In his role as director of insurance at KPMG, Matt Francis (pictured) focuses on insurance regulation and his daily responsibilities involve advising clients on the complex subjects of capital, governance and regulatory reporting. Up until about four years ago, he said, he was very much involved with the implementation of Solvency II but shortly after this came into being, Brexit occurred and since then he has spent the last three and a half years working on Brexit projects.
These projects include trying to help companies in the UK trying to set up subsidiaries overseas, he said, but also advising European firms accessing the UK market on how to maintain their structures and on what changes they need to instigate to ensure their compliance following Brexit. There were a good number of UK firms who knew the day after the referendum that it would cause challenges to their existing models, Francis commented, and who have spent the last three and a half years preparing their structures to be Brexit ready.
Most of these businesses set up subsidiaries overseas and moved parts of their business from one entity to another, he said, while obtaining the right regulatory permissions to ensure that they are in an advantageous position. However, he outlined, there are a number of operational aspects which have affected certain parts of the market more heavily including the motor insurance ‘green card’ and the ‘European Health Insurance Card’ (EHIC).
“[The EHIC] has been an area where firms have tried to understand what the implications are for their customers to ensure that their products are suitable,” he said, “and to provide them with the right amount of coverage and protection.”
The EHIC allows UK citizens to access state-provided health care during a temporary stay in another European country either in the EU, Norway, Iceland, Liechtenstein or Switzerland, Francis said, and provides a significant amount of protection to citizens. The UK has issued around 27 million EHICs to date, he said, and in recent years, travellers have claimed £150 million through the EHIC.
Access to the EHIC will continue without change until the transition phase ends, he said, but the big question for travellers and their insurance companies is what will occur when this is finished, as there is uncertainty as to what arrangements will be made to replace this card. It is important to note, Francis said, that the EHIC is not a substitute for travel insurance as the EHIC will cover pre-existing conditions which most travel insurance policies will not. Another key differential, he said, is that the EHIC will not cover bills for treatment in private medical facilities or provide emergency repatriation.
“Customers need to understand what cover they require and need,” he said, “and to make sure they have the right things in place, just in case.”
Some insurers have been very good at communicating with their customers, Francis said, and are advising clients through dedicated websites and their call centres, and are making sure that they have the right staff in place with the appropriate skills, expertise and knowledge of the situation to offer advice. Not all insurance companies are in the same place, however, when it comes to dealing with this situation, he said, and it has become clear that some simply do not know what will happen when the transition period ends.

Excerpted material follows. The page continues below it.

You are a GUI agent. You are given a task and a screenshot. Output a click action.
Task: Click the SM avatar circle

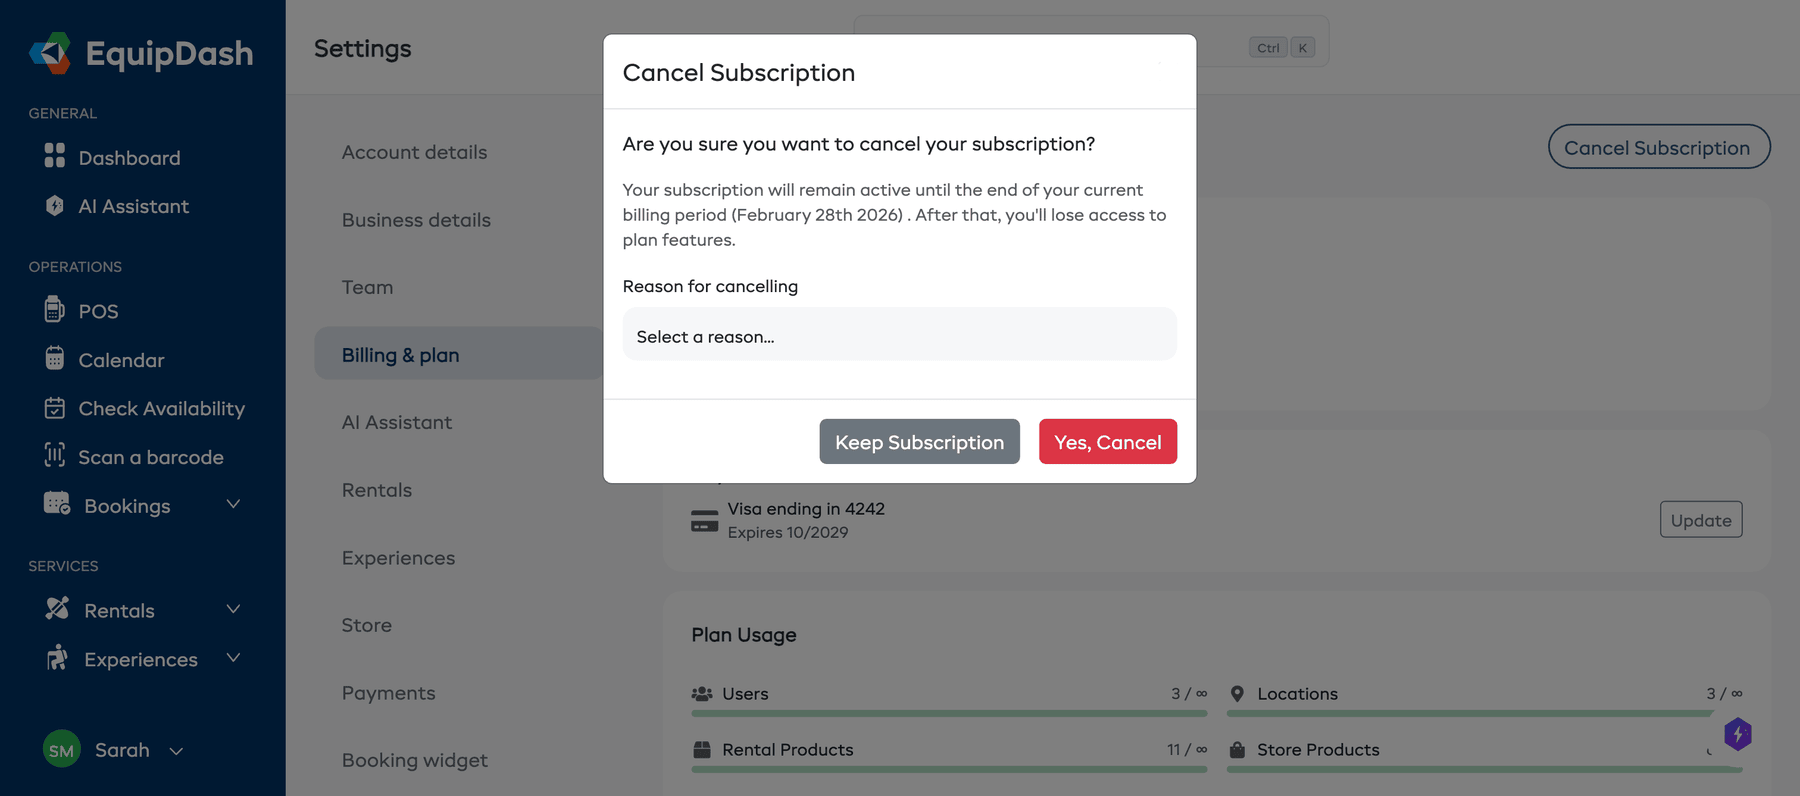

Insurers need to help customers to make better informed decisions, he said, and they need to be aware of their customers’ needs and circumstances, and able to flag what their travel insurance policy covers. He highlighted a recent ABTA survey which found that 21% of the British public do not take out travel insurance ahead of a holiday, either thinking that it is not necessary or that they are willing to take the risk. This is clearly an area that insurers should draw their customers attention to when selling their policy, he said.
“Brokers have a very important role to play in understanding both their client requirements and needs,” Francis said, “but also in understanding the exact level of protection and cover travel insurance can provide and to make sure that the product that they recommend is fit to meet the traveller’s needs.”
Beyond the consumer harm element of the EHIC, Francis detailed the impact that not being able to rely on this option is going to have on insurance companies and the levels of claims that they will be experiencing. While the UK government has previously said that it wants to retain the system, he said, only a handful of other countries have indicated the same intention. Many insurers have already started to factor in the loss of the EHIC into their underwriting and pricing decisions, he said, and this has been further complicated by the different healthcare systems of various countries.
Some travel insurers have expressed concerns that the EHIC replacement hasn’t been prioritised and doesn’t seem to be featuring near the top of the negotiating mandate that the UK and the EU have, he said, with other topics such as fishing rights and trading tending to dominate the discussion. The timeline to the negotiations will be tight, he said, and it seems to these insurers that the pressing and real concern of the EHIC is simply not being included in this mandate.